Software at student's developer station

Network access from student stations to emulation of prod host

prod accessible
Ports at {{ prod }}:ports_needed accessible

Network Access from student stations and prod host

github.org :443 :80
repo1.maven.org :443 :80
jcenter.bintray.com :443 :80
hub.docker.com :443 :80

Agenda

* starred items and checked checklist items are optional

Training introducing and focusing (15m)

Schedule
Trainer
Training overview
Rules

Hands-on: Teams and their demand (15m)

Pairs forming and introduction
Attendees prerequisites check
Topics focus demand from attendees
Additional topics demand form attendees

Java Platform crash course (2h)

What do any application doing?

System as Public service Metaphor

Concept	Metaphor	Code
Thread	Worker man	Thread created by runtime: `java MyApplication`
Data input	Visitor's wishes	Console user input
Data processing	Meal recipes, conversation scripts, labor instructions	Code as instructions
Data storing	Persistent production store	Files as persistent store
Data output	Giving away to Visitor his meals	Console output

How we do model the data?

Concept	Metaphor	Code
Primitive Types	People can think and communicate only with numbers and strings	String restaurant menu
Structures	People can think with composite entities, concepts	Domain class and enum
Object of structure	Instance of concept, with its own state differs from other instance	Dealing with particular object while processing request

How we do model the behavior?

Concept	Metaphor	Code
Procedure	Meal recipe or conversation script	Setting behavior with methods
Call stack	Chain of actions workers call at others	Calling method from method
Class	Role: Chief or Waiter, state + bunch of procedures dealing with it	Today we likely divide state and behavior to domain entities and services
Object of class	Johnny the Chief and Maggy the chief differs with its state but have same behavior
Application logic	Scenario how to behave all the workers in any case	Workers takes responsibilities on them to rule at their level

Where data is stored?
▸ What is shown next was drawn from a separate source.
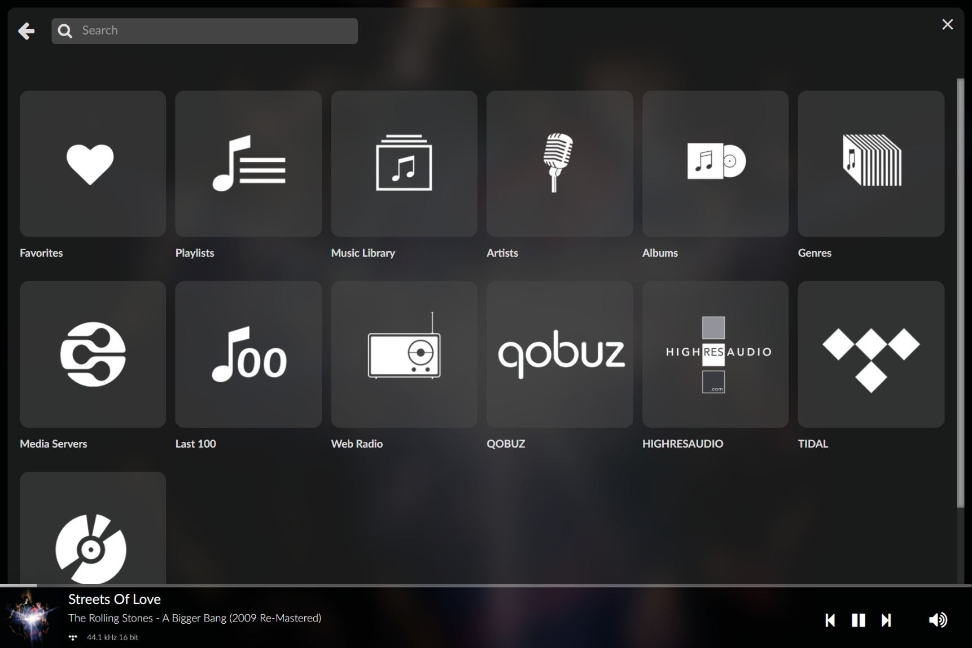Open Web Radio tile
Core data scopes

Concept	Metaphor	Implementation
Local/method/stack variables	Short-term memory: Chief remember sugar doze only when doing sugaring	Call Stack
Parameters	Details when asking others to do some work: waiter asks johnnyChief.makeMeal(whatMeals?)	Call Stack
Object state	State of worker or structure: its current properties values	Heap object space
- Request scope	Some object state accessible to all the workers in call chain handling request: sticky note or voice message given each worker to next, "not spicy"	Parameters, framework support, ThreadLocal
- Session scope	Some object state accessible to all the workers handling all requests from the same Visitor: "its for table 13"	Framework support
- Singleton/application scope	Some object state accessible to all the workers	Framework support, Language support for static variables
Persistent	Long-term data store surviving system restarts	File, embedded/local database, remote filesystem, remote database
Integration	Data stored and processed by external system	Remote system procedure call, message queue

How do we implement application with Java

Concept	Metaphor	Reality
Runtime	If Developer is CEO setting application logic, Runtime is your vice	JVM API and system library API
Working with thread: Thread API, states, pooling	We can create work force on demand to execute our instructions	But we have some RAM memory and performance cost
Working with class: dynamic classloading	Instructions what to do workers get just in time not ahead but worker remember it till die	But we have run-time latency costs
Working with instance: create and GC	We ask our vice to hire and retire workers	Objects state costs us RAM memory. When object's no longer needed it purged from RAM

Teamwork

How do we build Java application?

How do we run Java application?

JVM vs JRE vs JDK
Run with JVM
Ways for application run-time parameterization: jvm parameters, program arguments, sys/app properties
Key JVM parameters for memory setup

How do we monitor Java application internals?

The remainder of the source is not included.